▶ Exercise requirements
The response should be a faithful copy of every record, with nothing left out.

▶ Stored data
=== Begin Enclosure ===
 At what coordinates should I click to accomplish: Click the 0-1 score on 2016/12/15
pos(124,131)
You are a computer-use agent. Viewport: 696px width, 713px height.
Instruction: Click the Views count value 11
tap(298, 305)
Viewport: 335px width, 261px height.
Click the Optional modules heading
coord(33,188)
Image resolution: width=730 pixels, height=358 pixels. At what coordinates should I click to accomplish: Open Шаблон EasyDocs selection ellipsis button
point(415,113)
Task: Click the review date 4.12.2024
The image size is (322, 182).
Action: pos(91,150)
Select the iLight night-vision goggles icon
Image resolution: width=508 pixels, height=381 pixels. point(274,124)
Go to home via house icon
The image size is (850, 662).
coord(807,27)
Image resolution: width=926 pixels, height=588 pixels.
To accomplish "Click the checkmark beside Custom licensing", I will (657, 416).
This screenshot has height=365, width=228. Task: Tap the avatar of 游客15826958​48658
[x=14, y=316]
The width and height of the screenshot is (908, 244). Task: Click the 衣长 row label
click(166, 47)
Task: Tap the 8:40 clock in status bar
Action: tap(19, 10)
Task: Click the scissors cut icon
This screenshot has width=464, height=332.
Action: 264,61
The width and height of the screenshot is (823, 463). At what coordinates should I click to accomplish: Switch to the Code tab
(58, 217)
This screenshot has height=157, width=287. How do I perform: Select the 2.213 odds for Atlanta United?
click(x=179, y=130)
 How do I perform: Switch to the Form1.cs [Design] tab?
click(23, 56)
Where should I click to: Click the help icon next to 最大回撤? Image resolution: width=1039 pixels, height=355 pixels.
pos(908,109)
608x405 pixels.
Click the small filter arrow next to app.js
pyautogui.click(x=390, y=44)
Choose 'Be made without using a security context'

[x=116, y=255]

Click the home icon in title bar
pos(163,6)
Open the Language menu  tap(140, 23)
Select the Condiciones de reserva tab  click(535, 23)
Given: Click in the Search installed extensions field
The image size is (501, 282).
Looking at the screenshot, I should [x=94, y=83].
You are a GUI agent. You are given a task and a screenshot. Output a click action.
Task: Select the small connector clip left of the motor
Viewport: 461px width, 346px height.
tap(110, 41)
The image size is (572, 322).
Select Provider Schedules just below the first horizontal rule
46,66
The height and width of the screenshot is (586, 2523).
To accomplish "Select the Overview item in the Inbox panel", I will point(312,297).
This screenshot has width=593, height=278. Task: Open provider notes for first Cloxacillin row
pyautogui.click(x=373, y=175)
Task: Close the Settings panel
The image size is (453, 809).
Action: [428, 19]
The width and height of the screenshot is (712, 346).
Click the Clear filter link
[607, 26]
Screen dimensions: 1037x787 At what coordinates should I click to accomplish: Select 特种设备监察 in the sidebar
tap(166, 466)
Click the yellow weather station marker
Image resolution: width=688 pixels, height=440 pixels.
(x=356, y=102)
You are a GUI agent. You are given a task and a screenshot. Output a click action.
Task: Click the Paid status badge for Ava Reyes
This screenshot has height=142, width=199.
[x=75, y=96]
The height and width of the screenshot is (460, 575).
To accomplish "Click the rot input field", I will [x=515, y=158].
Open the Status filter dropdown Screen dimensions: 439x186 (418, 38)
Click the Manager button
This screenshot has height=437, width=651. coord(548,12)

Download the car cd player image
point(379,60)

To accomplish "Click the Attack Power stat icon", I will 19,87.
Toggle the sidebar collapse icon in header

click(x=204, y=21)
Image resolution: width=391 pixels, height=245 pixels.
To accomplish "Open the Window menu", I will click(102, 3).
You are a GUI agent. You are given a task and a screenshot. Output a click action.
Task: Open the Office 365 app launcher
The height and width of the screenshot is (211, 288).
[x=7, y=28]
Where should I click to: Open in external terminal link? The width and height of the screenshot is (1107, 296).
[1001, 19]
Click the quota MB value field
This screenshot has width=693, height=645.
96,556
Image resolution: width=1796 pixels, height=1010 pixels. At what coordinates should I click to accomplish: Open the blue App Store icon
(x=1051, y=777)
=== End Enclosure ===
▶ Written answer
 At what coordinates should I click to accomplish: Click the 0-1 score on 2016/12/15
pos(124,131)
You are a computer-use agent. Viewport: 696px width, 713px height.
Instruction: Click the Views count value 11
tap(298, 305)
Viewport: 335px width, 261px height.
Click the Optional modules heading
coord(33,188)
Image resolution: width=730 pixels, height=358 pixels. At what coordinates should I click to accomplish: Open Шаблон EasyDocs selection ellipsis button
point(415,113)
Task: Click the review date 4.12.2024
The image size is (322, 182).
Action: pos(91,150)
Select the iLight night-vision goggles icon
Image resolution: width=508 pixels, height=381 pixels. point(274,124)
Go to home via house icon
The image size is (850, 662).
coord(807,27)
Image resolution: width=926 pixels, height=588 pixels.
To accomplish "Click the checkmark beside Custom licensing", I will (657, 416).
This screenshot has height=365, width=228. Task: Tap the avatar of 游客15826958​48658
[x=14, y=316]
The width and height of the screenshot is (908, 244). Task: Click the 衣长 row label
click(166, 47)
Task: Tap the 8:40 clock in status bar
Action: tap(19, 10)
Task: Click the scissors cut icon
This screenshot has width=464, height=332.
Action: 264,61
The width and height of the screenshot is (823, 463). At what coordinates should I click to accomplish: Switch to the Code tab
(58, 217)
This screenshot has height=157, width=287. How do I perform: Select the 2.213 odds for Atlanta United?
click(x=179, y=130)
 How do I perform: Switch to the Form1.cs [Design] tab?
click(23, 56)
Where should I click to: Click the help icon next to 最大回撤? Image resolution: width=1039 pixels, height=355 pixels.
pos(908,109)
608x405 pixels.
Click the small filter arrow next to app.js
pyautogui.click(x=390, y=44)
Choose 'Be made without using a security context'

[x=116, y=255]

Click the home icon in title bar
pos(163,6)
Open the Language menu  tap(140, 23)
Select the Condiciones de reserva tab  click(535, 23)
Given: Click in the Search installed extensions field
The image size is (501, 282).
Looking at the screenshot, I should [x=94, y=83].
You are a GUI agent. You are given a task and a screenshot. Output a click action.
Task: Select the small connector clip left of the motor
Viewport: 461px width, 346px height.
tap(110, 41)
The image size is (572, 322).
Select Provider Schedules just below the first horizontal rule
46,66
The height and width of the screenshot is (586, 2523).
To accomplish "Select the Overview item in the Inbox panel", I will point(312,297).
This screenshot has width=593, height=278. Task: Open provider notes for first Cloxacillin row
pyautogui.click(x=373, y=175)
Task: Close the Settings panel
The image size is (453, 809).
Action: [428, 19]
The width and height of the screenshot is (712, 346).
Click the Clear filter link
[607, 26]
Screen dimensions: 1037x787 At what coordinates should I click to accomplish: Select 特种设备监察 in the sidebar
tap(166, 466)
Click the yellow weather station marker
Image resolution: width=688 pixels, height=440 pixels.
(x=356, y=102)
You are a GUI agent. You are given a task and a screenshot. Output a click action.
Task: Click the Paid status badge for Ava Reyes
This screenshot has height=142, width=199.
[x=75, y=96]
The height and width of the screenshot is (460, 575).
To accomplish "Click the rot input field", I will [x=515, y=158].
Open the Status filter dropdown Screen dimensions: 439x186 (418, 38)
Click the Manager button
This screenshot has height=437, width=651. coord(548,12)

Download the car cd player image
point(379,60)

To accomplish "Click the Attack Power stat icon", I will 19,87.
Toggle the sidebar collapse icon in header

click(x=204, y=21)
Image resolution: width=391 pixels, height=245 pixels.
To accomplish "Open the Window menu", I will click(102, 3).
You are a GUI agent. You are given a task and a screenshot. Output a click action.
Task: Open the Office 365 app launcher
The height and width of the screenshot is (211, 288).
[x=7, y=28]
Where should I click to: Open in external terminal link? The width and height of the screenshot is (1107, 296).
[1001, 19]
Click the quota MB value field
This screenshot has width=693, height=645.
96,556
Image resolution: width=1796 pixels, height=1010 pixels. At what coordinates should I click to accomplish: Open the blue App Store icon
(x=1051, y=777)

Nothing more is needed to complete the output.